- Survey shows rising ownership; risk concerns remain high among investors.
- 14% of Americans now own crypto.
- 64% view cryptocurrency as extremely risky.
A recent survey indicates that 14% of American adults own cryptocurrencies, while 64% view them as extremely risky. These findings underscore a significant increase in ownership despite persistent skepticism in the financial community.
Rising ownership of cryptocurrencies in the US highlights growing mainstream interest, yet persistent risk concerns. The surveys underscore the potential for changing market dynamics and consumer behavior, but immediate financial effects remain unclear.
Recent surveys by Gallup and The Harris Poll demonstrate that crypto ownership among American adults is now between 14% and 28%, indicating a notable rise since 2018. Despite these figures, 64% of investors consider cryptocurrencies extremely risky.

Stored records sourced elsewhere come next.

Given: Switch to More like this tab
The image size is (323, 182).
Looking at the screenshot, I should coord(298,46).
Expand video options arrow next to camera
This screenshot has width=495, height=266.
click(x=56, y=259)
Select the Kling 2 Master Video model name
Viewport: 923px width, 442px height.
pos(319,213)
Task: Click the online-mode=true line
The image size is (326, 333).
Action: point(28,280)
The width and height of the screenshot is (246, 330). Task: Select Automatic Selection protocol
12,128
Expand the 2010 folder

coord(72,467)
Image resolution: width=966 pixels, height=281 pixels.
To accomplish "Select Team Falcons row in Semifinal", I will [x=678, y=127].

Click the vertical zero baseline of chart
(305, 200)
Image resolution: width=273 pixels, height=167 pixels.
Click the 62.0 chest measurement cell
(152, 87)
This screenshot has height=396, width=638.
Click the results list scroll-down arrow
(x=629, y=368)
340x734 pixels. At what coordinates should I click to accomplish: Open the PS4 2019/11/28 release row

Organizations involved, like Gallup and National Cryptocurrency Association, play key roles in highlighting industry sentiment. Their findings reveal contrasting perceptions among investors, with many still skeptical about cryptocurrency’s safety and future potential.

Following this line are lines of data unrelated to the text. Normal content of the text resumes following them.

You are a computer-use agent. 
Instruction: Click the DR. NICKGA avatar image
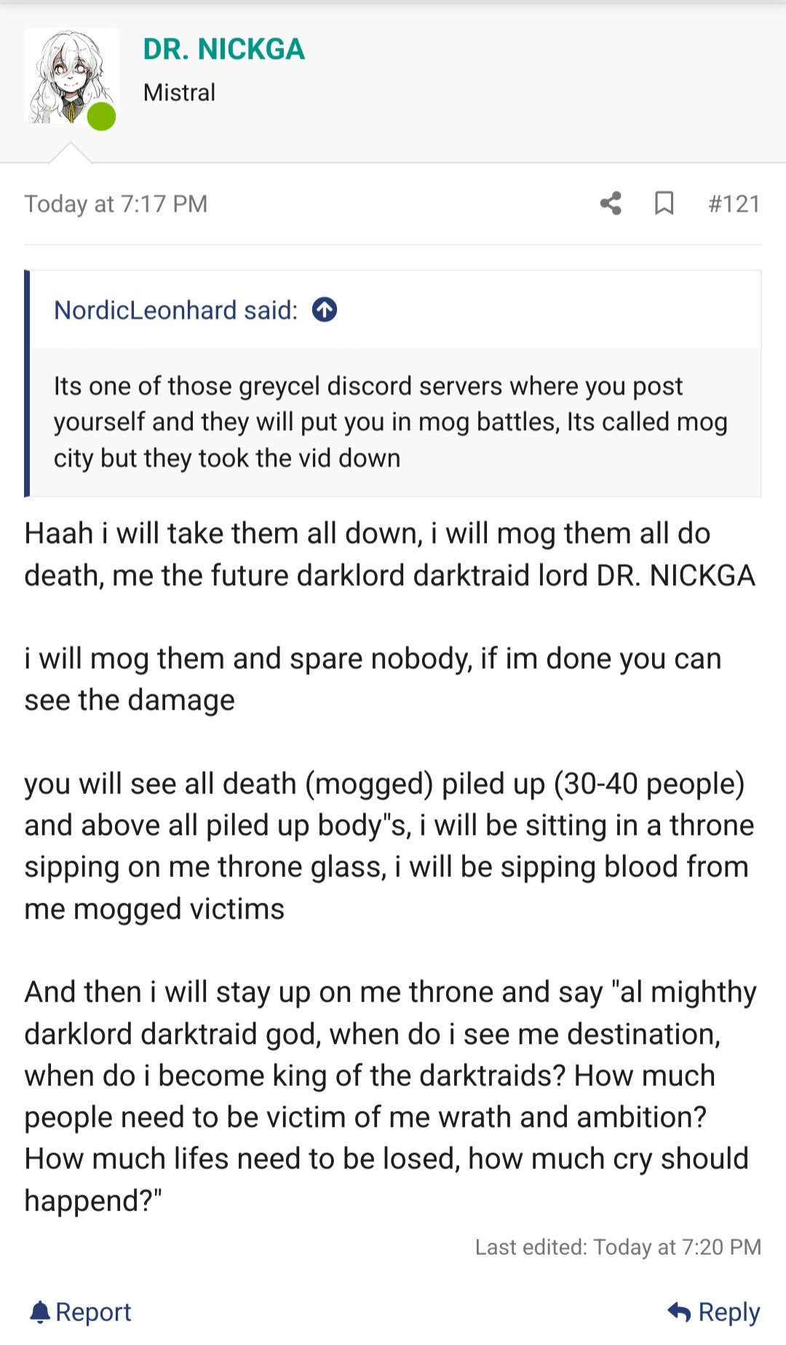71,76
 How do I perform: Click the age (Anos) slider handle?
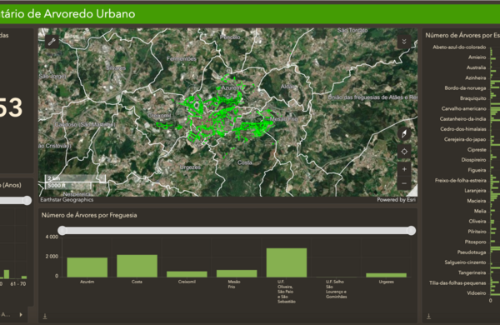click(28, 200)
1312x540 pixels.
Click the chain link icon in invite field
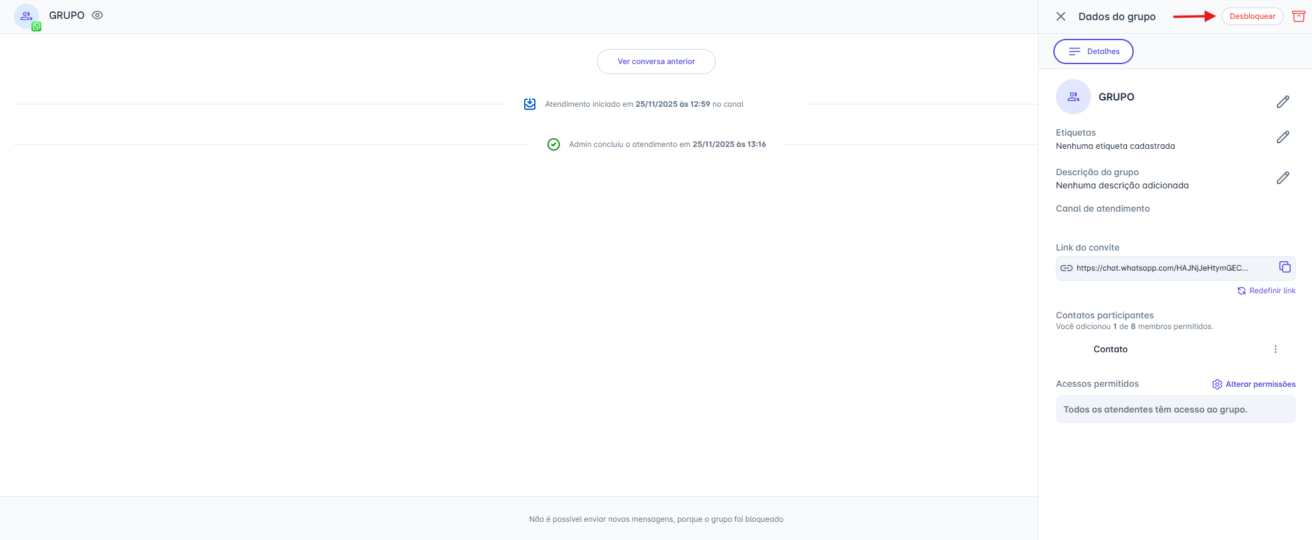coord(1066,268)
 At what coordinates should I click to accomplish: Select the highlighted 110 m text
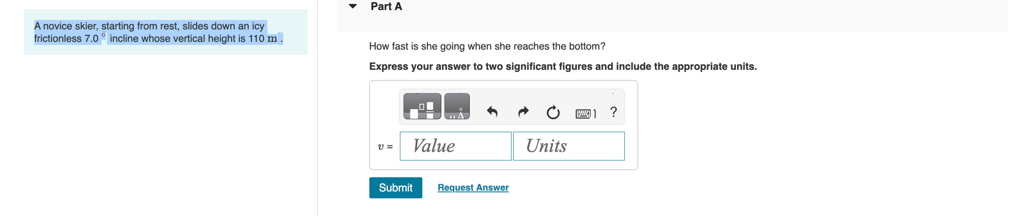click(x=263, y=38)
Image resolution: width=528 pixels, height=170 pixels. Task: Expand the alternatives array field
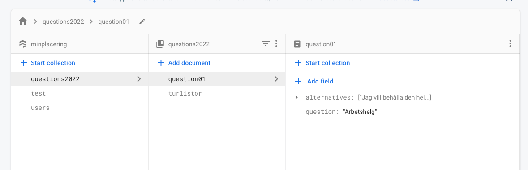click(x=296, y=97)
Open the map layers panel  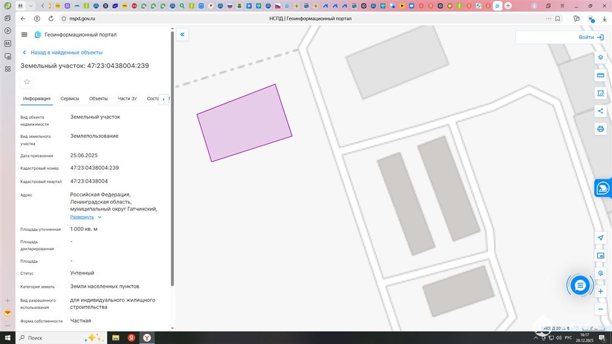tap(600, 57)
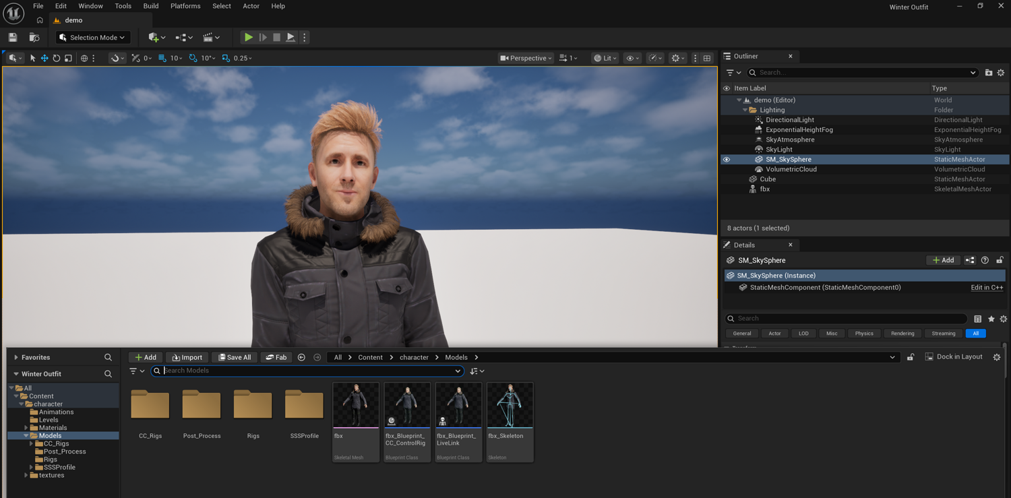Click the Details favorites star icon
The height and width of the screenshot is (498, 1011).
click(991, 319)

“A Gallup survey found that only 14% of U.S. adults own cryptocurrency, with 60% of respondents saying they have no interest in buying it and just 4% planning to buy in the near future. … 64% of U.S. investors considering it ‘very risky.'” — Gallup Organization
Surveys did not indicate immediate financial market impacts. The most commonly held assets, BTC and ETH, showed no price changes directly tied to these findings. Survey results are primarily noted for offering insights, not influencing market behavior directly.

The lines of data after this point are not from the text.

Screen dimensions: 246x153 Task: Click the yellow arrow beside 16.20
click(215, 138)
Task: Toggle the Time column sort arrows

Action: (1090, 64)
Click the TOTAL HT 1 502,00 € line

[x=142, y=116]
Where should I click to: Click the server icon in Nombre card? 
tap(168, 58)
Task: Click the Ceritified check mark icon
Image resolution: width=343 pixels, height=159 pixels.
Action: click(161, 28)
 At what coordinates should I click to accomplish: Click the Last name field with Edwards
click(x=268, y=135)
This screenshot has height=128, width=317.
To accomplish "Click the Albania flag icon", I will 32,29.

Social and regulatory implications of these surveys remain limited, with no public comments from key industry leaders or government officials. Regulatory bodies such as the SEC have not issued responses, suggesting an ongoing analysis phase without immediate action.
Potential outcomes include shifts in consumer confidence and possible regulatory adjustments as public perceptions evolve. Historical trends indicate that spikes in perceived risk often follow high-profile failures, possibly influencing future regulatory focus on consumer protection.